- Kannivadi Location in Tamil Nadu, India
- Coordinates: 10°49′59″N 77°46′28″E﻿ / ﻿10.83306°N 77.77444°E
- Country: India
- State: Tamil Nadu
- District: Tiruppur

Area
- • Total: 24.65 km^{2} (9.52 sq mi)

Population (2011)
- • Total: 4,385
- • Density: 177.9/km^{2} (460.7/sq mi)

Languages
- • Official: Tamil
- Time zone: UTC+5:30 (IST)

= Kannivadi, Tiruppur =

Kannivadi is a panchayat town in Dharapuram taluk of Tiruppur district in the Indian state of Tamil Nadu. It is one of the 15 panchayat towns in the district. Spread across an area of 24.65 km2, it had a population of 4,385 individuals as per the 2011 census.
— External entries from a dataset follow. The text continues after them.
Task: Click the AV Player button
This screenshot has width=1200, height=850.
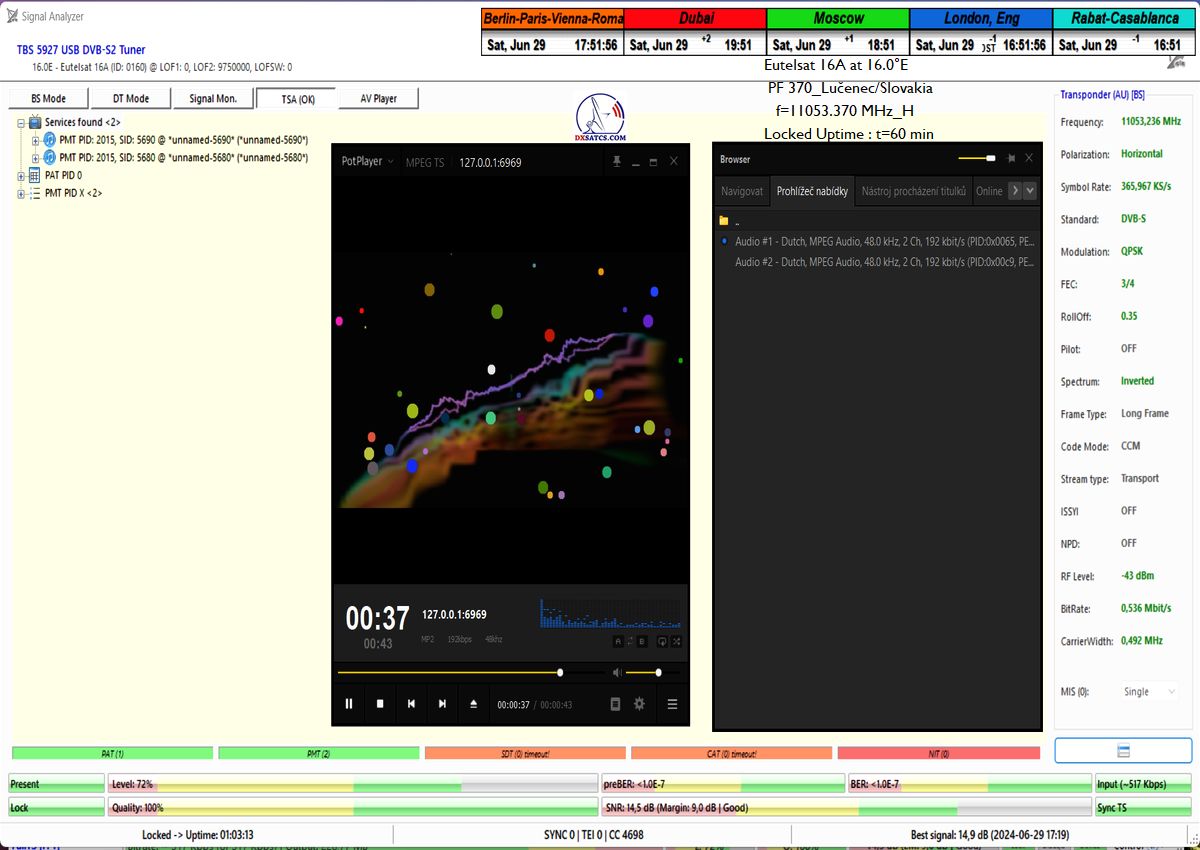Action: tap(377, 99)
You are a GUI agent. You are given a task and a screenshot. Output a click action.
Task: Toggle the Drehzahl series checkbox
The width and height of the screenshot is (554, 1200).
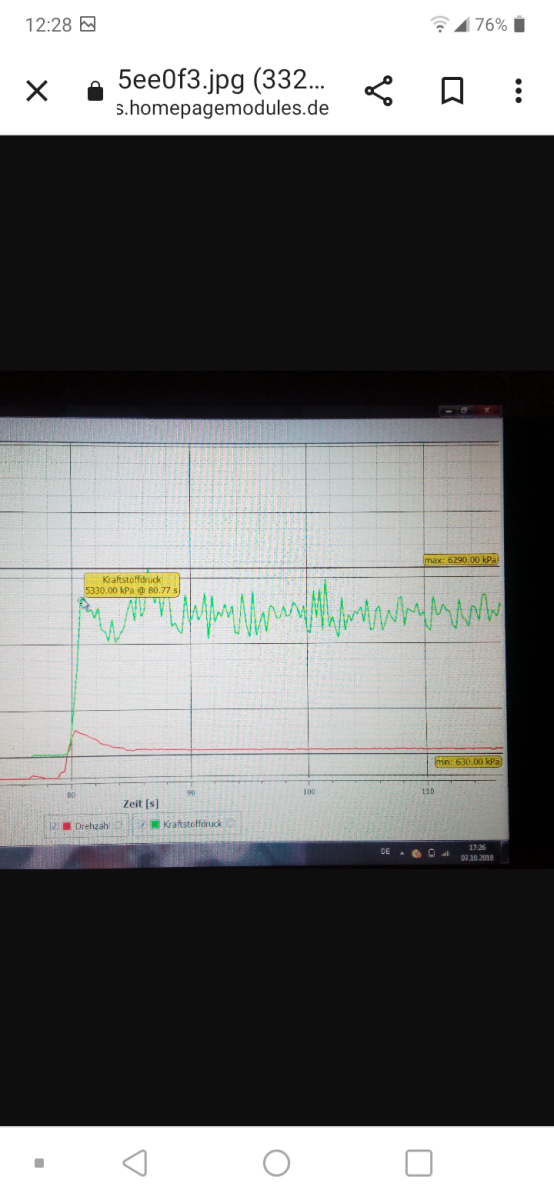click(x=53, y=825)
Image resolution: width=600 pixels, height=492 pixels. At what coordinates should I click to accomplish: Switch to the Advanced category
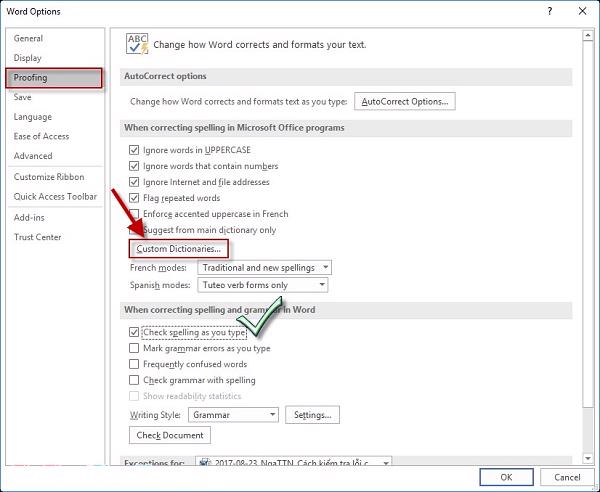point(33,156)
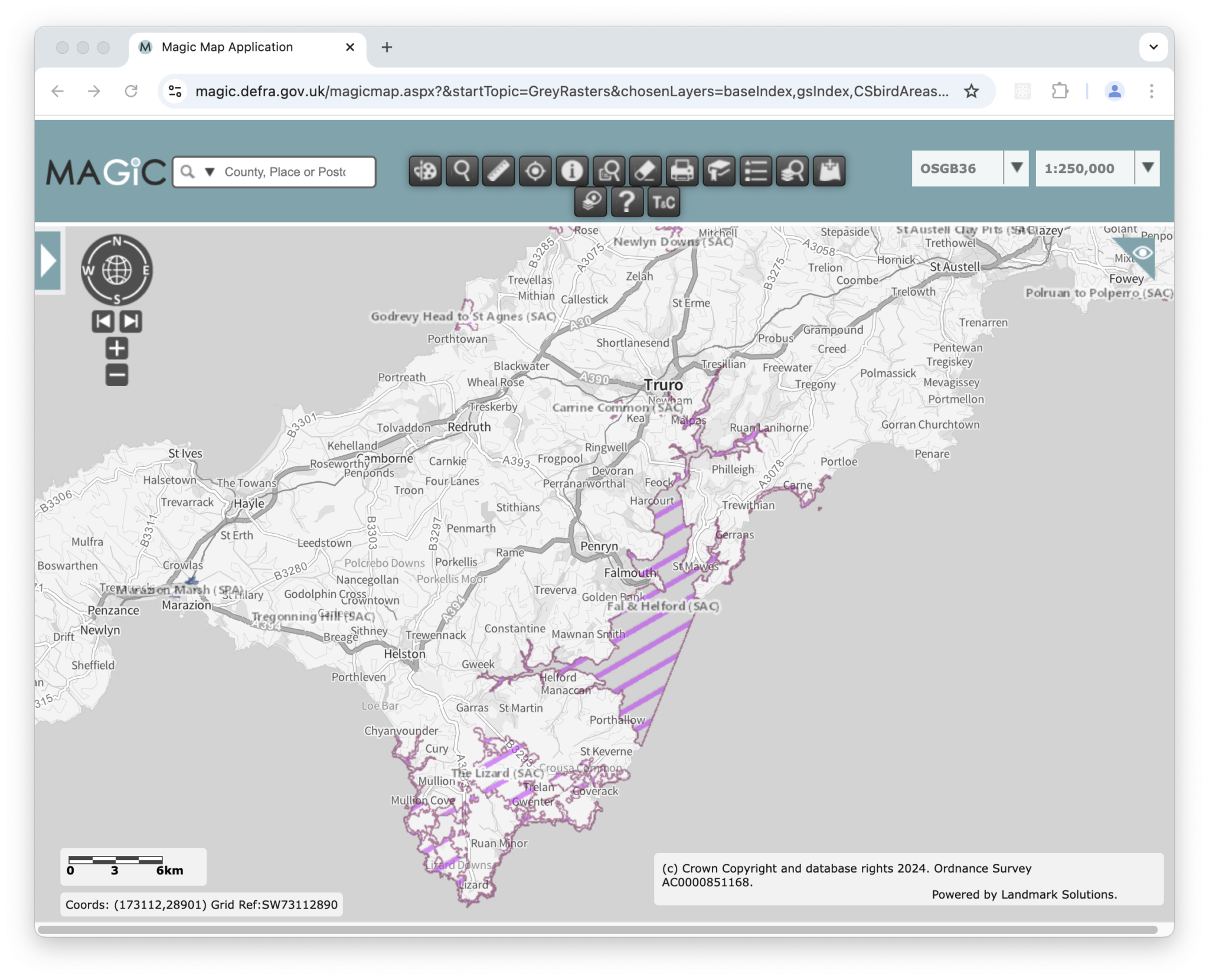Open the drawing tools palette icon

point(425,171)
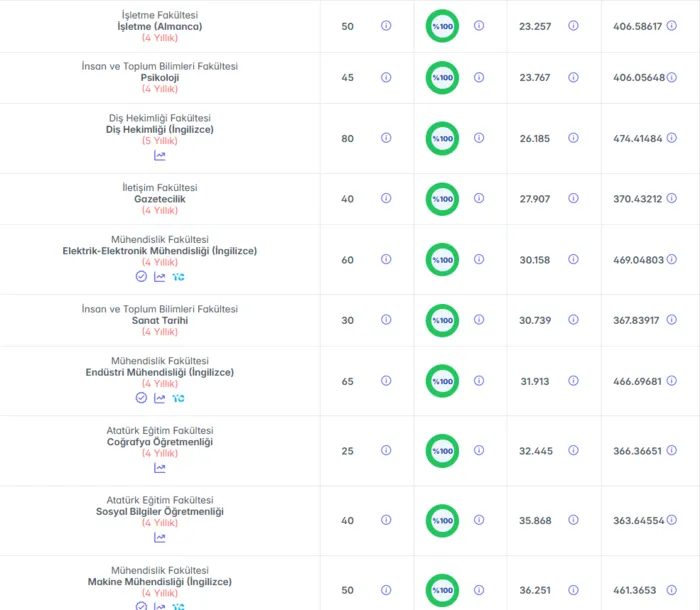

== Geography and administration ==
Kannivadi is located in Dharapuram taluk of Tiruppur district in the Indian state of Tamil Nadu. Spread across an area of 24.65 km2, it is one of the 15 panchayat towns in the district. The region has a tropical climate with hot summers and mild winters. The highest temperatures are recorded in April and May, with lowest recordings in December-January.
The town panchayat is headed by a chairperson, who is elected by the members representing each of the 12 wards in the panchayat. The members themselves are chosen through direct elections. The town forms part of the Dharapuram Assembly constituency that elects its member to the Tamil Nadu legislative assembly and the Erode Lok Sabha constituency that elects its member to the Parliament of India.

==Demographics==
As per the 2011 census, Kannivadi had a population of 4,385 individuals across 1,352 households. The population saw a marginal decrease compared to the previous census in 2001 when 4,412 inhabitants were registered. The population consisted of 2,138 males	and 2,247 females. About 272 individuals were below the age of six years. About 19% of the population belonged to scheduled castes. The entire population is classified as urban. The town has an average literacy rate of 68.1%.

About 59.2% of the eligible population were employed, of which majority were involved in agriculture and allied activities. Hinduism was the majority religion which was followed by 99.1% of the population, with Christianity (0.8%) being a minor religion.